**What is required**
Would you write out the lines from the one containing "Image resolution: width=770" to the end of the records below, exactly and in full, please?

**The data**
• • • • • • •
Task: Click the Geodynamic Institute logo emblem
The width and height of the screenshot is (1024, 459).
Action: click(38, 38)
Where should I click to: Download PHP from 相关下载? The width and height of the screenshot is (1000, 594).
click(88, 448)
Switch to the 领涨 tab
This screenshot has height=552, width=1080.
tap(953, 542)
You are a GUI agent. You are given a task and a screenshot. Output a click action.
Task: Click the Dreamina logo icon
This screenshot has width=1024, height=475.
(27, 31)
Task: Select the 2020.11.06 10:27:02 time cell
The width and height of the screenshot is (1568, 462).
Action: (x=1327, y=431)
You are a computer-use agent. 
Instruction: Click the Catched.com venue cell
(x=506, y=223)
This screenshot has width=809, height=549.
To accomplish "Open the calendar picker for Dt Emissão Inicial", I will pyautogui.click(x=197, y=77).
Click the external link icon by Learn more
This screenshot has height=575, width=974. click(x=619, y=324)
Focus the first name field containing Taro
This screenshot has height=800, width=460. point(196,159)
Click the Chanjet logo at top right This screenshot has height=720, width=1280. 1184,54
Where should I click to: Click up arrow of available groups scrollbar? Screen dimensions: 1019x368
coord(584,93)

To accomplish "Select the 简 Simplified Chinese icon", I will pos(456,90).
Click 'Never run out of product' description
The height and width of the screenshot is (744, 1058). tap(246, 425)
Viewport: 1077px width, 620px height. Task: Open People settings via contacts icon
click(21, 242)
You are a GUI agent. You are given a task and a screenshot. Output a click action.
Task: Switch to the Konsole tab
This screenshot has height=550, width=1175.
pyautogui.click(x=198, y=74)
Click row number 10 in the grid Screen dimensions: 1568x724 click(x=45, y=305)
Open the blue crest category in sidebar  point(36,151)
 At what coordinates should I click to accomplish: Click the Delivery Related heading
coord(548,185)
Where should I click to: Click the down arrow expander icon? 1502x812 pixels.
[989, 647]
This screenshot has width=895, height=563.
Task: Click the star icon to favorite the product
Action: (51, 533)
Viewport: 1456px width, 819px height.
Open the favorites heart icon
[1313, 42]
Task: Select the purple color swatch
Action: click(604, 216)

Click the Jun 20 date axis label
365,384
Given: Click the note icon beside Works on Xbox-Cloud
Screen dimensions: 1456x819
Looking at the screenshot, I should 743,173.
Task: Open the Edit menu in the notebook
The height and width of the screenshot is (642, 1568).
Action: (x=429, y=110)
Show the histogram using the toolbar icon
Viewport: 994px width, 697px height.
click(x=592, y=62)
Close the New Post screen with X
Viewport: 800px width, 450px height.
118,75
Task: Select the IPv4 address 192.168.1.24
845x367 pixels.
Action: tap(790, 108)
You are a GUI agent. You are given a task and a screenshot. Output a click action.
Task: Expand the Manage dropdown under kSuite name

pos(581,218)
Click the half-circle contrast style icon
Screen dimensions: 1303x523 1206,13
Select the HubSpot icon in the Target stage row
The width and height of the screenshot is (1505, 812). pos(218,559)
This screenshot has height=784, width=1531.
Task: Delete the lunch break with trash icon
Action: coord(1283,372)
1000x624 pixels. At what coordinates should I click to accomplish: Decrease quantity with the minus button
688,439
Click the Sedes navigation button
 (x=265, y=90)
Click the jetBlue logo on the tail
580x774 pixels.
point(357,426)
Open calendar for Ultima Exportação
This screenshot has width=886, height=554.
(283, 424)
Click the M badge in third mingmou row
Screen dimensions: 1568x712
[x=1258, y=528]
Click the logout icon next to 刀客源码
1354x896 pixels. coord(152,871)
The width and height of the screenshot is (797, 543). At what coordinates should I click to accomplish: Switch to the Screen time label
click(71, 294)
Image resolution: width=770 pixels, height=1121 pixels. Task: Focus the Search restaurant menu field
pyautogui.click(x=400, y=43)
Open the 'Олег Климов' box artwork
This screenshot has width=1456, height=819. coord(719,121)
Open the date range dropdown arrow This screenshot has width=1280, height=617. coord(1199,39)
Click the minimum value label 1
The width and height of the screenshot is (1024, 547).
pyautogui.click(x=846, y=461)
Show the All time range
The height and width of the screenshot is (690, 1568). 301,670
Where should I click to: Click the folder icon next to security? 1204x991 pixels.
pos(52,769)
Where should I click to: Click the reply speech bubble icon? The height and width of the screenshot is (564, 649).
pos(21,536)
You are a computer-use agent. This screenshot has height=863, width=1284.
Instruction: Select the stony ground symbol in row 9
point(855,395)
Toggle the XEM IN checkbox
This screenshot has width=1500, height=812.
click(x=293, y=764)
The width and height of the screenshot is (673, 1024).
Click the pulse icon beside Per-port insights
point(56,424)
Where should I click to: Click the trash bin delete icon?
• • • • • • •
**Exercise solution**
Image resolution: width=770 pixels, height=1121 pixels. Task: Focus the Search restaurant menu field
pyautogui.click(x=400, y=43)
Open the 'Олег Климов' box artwork
This screenshot has width=1456, height=819. coord(719,121)
Open the date range dropdown arrow This screenshot has width=1280, height=617. coord(1199,39)
Click the minimum value label 1
The width and height of the screenshot is (1024, 547).
pyautogui.click(x=846, y=461)
Show the All time range
The height and width of the screenshot is (690, 1568). 301,670
Where should I click to: Click the folder icon next to security? 1204x991 pixels.
pos(52,769)
Where should I click to: Click the reply speech bubble icon? The height and width of the screenshot is (564, 649).
pos(21,536)
You are a computer-use agent. This screenshot has height=863, width=1284.
Instruction: Select the stony ground symbol in row 9
point(855,395)
Toggle the XEM IN checkbox
This screenshot has width=1500, height=812.
click(x=293, y=764)
The width and height of the screenshot is (673, 1024).
Click the pulse icon beside Per-port insights
point(56,424)
Where should I click to: Click the trash bin delete icon?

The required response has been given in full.